__WORK REQUEST__.
Among the lines below, restate word for word only those from the line with "The image size is (703, 510)." through the line with "Task: Open the #dreamsbirthday hashtag", with both end lines kept.

__GIVEN ENTRIES__.
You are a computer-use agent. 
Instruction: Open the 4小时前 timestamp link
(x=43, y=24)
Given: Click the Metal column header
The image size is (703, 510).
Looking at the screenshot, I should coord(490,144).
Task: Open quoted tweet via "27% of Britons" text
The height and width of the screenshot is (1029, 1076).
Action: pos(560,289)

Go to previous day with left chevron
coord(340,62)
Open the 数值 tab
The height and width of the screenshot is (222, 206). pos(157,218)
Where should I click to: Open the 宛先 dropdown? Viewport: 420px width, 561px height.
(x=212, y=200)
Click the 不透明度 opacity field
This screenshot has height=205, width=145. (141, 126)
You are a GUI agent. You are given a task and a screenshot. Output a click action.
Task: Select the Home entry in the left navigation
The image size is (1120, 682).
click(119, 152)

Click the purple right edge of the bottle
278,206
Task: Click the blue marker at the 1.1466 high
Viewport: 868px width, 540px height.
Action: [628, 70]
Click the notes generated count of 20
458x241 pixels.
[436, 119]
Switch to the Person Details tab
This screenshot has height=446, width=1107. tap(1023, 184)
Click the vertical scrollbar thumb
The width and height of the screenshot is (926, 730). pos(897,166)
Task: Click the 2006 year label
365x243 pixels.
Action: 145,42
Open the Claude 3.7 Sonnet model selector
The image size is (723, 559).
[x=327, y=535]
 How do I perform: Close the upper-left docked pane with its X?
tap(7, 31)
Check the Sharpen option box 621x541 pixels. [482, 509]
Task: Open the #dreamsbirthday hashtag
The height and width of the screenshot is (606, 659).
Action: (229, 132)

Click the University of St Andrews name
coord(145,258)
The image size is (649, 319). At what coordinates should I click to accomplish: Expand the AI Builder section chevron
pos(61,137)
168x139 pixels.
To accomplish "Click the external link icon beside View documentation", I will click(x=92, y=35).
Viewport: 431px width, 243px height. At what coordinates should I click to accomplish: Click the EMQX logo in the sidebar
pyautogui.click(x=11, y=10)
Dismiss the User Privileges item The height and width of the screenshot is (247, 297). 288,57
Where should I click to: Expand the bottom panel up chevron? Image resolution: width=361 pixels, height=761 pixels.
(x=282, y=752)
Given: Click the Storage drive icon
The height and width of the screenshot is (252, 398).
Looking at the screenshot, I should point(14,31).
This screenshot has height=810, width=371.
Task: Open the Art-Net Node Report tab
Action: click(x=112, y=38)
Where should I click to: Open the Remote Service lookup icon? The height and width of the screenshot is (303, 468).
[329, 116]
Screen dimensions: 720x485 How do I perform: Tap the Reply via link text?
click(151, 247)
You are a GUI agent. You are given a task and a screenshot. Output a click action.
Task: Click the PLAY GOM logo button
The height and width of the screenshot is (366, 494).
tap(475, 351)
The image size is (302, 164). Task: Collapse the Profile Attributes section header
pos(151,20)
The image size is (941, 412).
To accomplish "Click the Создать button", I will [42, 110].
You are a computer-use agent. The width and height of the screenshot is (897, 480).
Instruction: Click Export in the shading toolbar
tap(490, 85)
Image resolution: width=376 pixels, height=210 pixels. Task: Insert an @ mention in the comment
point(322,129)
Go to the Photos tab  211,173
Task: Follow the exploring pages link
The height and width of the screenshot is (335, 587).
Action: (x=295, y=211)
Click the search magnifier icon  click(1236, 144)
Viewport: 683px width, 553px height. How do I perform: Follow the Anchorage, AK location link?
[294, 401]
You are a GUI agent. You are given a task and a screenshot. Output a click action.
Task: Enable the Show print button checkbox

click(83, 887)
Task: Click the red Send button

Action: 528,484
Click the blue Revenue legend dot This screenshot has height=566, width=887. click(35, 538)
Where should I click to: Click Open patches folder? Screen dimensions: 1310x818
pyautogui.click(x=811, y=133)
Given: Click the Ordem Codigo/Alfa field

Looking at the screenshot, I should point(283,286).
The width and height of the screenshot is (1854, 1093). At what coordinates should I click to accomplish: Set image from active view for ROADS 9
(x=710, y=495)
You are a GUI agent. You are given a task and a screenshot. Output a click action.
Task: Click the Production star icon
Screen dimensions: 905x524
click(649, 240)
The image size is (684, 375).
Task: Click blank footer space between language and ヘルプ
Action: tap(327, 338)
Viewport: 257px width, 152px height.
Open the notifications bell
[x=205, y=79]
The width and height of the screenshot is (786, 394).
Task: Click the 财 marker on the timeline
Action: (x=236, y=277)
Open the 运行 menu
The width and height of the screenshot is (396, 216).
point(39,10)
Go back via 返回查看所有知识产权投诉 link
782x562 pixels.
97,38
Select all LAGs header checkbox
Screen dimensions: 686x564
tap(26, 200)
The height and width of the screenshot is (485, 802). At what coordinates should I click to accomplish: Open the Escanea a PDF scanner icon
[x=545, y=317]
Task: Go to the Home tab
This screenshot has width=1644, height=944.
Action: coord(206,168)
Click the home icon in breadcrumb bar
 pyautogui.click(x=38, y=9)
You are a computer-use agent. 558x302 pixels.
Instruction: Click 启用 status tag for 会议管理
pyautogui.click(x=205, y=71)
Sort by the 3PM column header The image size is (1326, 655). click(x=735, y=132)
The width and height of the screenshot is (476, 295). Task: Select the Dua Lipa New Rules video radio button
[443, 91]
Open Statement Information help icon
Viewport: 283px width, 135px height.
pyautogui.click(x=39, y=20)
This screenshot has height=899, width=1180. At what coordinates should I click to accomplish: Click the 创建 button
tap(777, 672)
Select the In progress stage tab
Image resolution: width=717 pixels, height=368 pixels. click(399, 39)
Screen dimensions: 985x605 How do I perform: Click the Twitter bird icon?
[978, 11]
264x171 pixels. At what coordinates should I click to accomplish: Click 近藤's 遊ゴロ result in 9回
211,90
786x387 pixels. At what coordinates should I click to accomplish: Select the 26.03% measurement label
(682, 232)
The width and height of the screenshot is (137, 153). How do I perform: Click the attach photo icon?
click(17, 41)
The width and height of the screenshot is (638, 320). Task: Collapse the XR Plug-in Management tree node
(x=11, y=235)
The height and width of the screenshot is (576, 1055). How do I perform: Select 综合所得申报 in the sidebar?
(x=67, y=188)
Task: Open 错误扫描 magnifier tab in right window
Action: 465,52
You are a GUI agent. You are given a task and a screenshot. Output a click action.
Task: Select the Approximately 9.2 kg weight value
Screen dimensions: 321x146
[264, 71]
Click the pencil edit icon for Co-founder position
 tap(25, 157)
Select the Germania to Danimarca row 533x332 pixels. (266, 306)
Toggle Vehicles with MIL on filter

__ANSWER FOR THE TASK__.
The image size is (703, 510).
Looking at the screenshot, I should coord(490,144).
Task: Open quoted tweet via "27% of Britons" text
The height and width of the screenshot is (1029, 1076).
Action: pos(560,289)

Go to previous day with left chevron
coord(340,62)
Open the 数值 tab
The height and width of the screenshot is (222, 206). pos(157,218)
Where should I click to: Open the 宛先 dropdown? Viewport: 420px width, 561px height.
(x=212, y=200)
Click the 不透明度 opacity field
This screenshot has height=205, width=145. (141, 126)
You are a GUI agent. You are given a task and a screenshot. Output a click action.
Task: Select the Home entry in the left navigation
The image size is (1120, 682).
click(119, 152)

Click the purple right edge of the bottle
278,206
Task: Click the blue marker at the 1.1466 high
Viewport: 868px width, 540px height.
Action: [628, 70]
Click the notes generated count of 20
458x241 pixels.
[436, 119]
Switch to the Person Details tab
This screenshot has height=446, width=1107. tap(1023, 184)
Click the vertical scrollbar thumb
The width and height of the screenshot is (926, 730). pos(897,166)
Task: Click the 2006 year label
365x243 pixels.
Action: 145,42
Open the Claude 3.7 Sonnet model selector
The image size is (723, 559).
[x=327, y=535]
 How do I perform: Close the upper-left docked pane with its X?
tap(7, 31)
Check the Sharpen option box 621x541 pixels. [482, 509]
Task: Open the #dreamsbirthday hashtag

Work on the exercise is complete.